Firstly, I will construct the test set for evaluation. Images can be collected from some websites with samples of popular cameras like Nikon, Sony, etc. Then unit tests will be implemented using the current function interface. They will re-evaluate the performance of the OCR plugin. This evaluation will give a more evident status and perspective. These tests could also be used to benchmark the accuracy of the algorithm and the execution time and to improve the performance of the plugin later.

Implement pipeline to evaluate good pre/post preprocessing algorithm in general OCR cases

Optical Character Recognition remains a challenging problem when text occurs in unconstrained environments, due to brightness, natural scenes, geometrical distortions, complex backgrounds, and/or diverse fonts. According to the document [2], Tesseract does various image processing operations internally before doing OCR actually.

Therefore, each type of document image needs to be preprocessed or segmented before text converting provided by Tesseract. During the implementation of each algorithm, we are able to choose some parts of these processes that will be duplicated for each case of the test data set. Each algorithm of OCR implementation needs a preprocessing of an image before analyzing. The purpose of this phase is to optimize the time of preprocessing and to increase the accuracy of OCR processing before analyzing.

Post-processing is the next step to detect and correct linguistic misspellings in the OCR output text after the input image has been scanned and completely processed.

And finally output text will be recorded in XML files or saved as a form of a text file.
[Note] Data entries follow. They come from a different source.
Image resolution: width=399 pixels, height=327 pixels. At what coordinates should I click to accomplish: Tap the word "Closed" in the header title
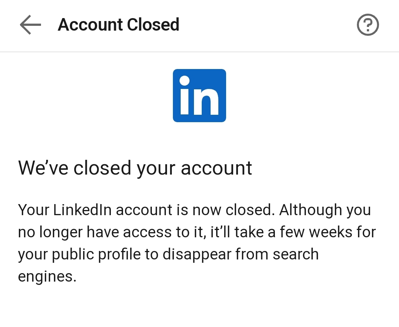[153, 25]
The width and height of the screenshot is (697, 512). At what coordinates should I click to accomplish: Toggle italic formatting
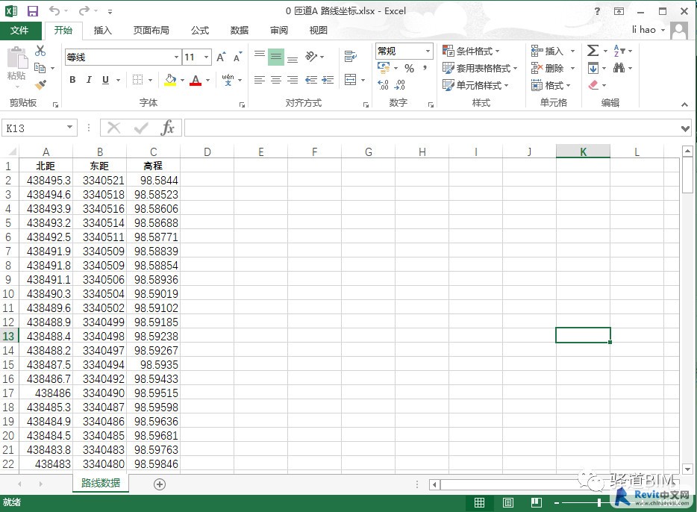89,80
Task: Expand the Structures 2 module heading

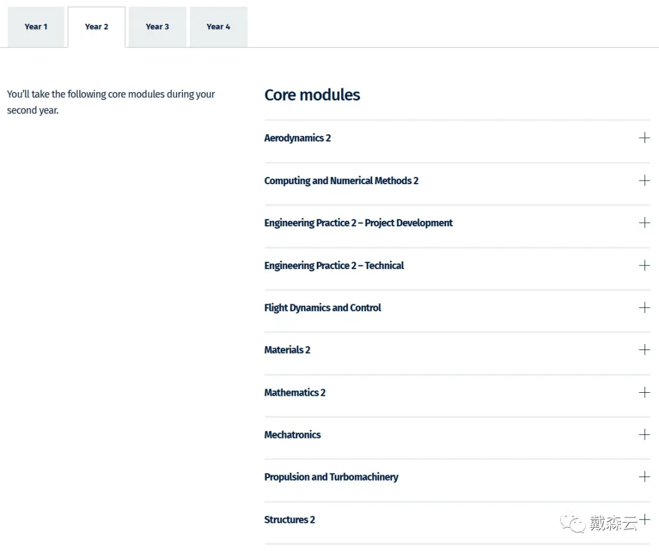Action: click(289, 520)
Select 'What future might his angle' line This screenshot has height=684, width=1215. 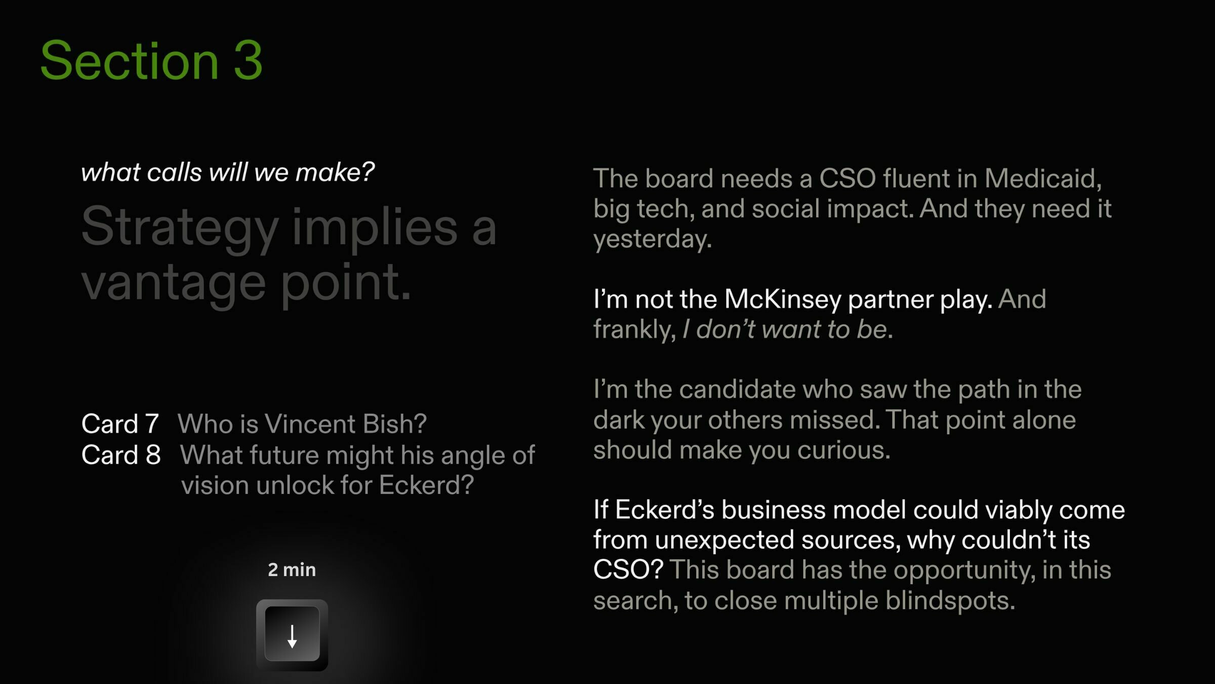point(357,455)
I will plan some of the most basic and important pre-processing and post-processing techniques for OCR .

Plugin implementation

The idea of OCR processing plugin in digikam is inspired by a conversion from the RAW to DNG version. For most of the generic plugins of digikam, their components were inherited from the abstract based class implemented exclusively, that provides its own independent implementation through the same interface. The following sections are the proposal of general conceptions of text converter plugin to process OCR. The general architecture of the plugin will be introduced in this part. The details of this plugin will be determined explicitly after having a well tested working version for validating the pre/post preprocessing algorithm.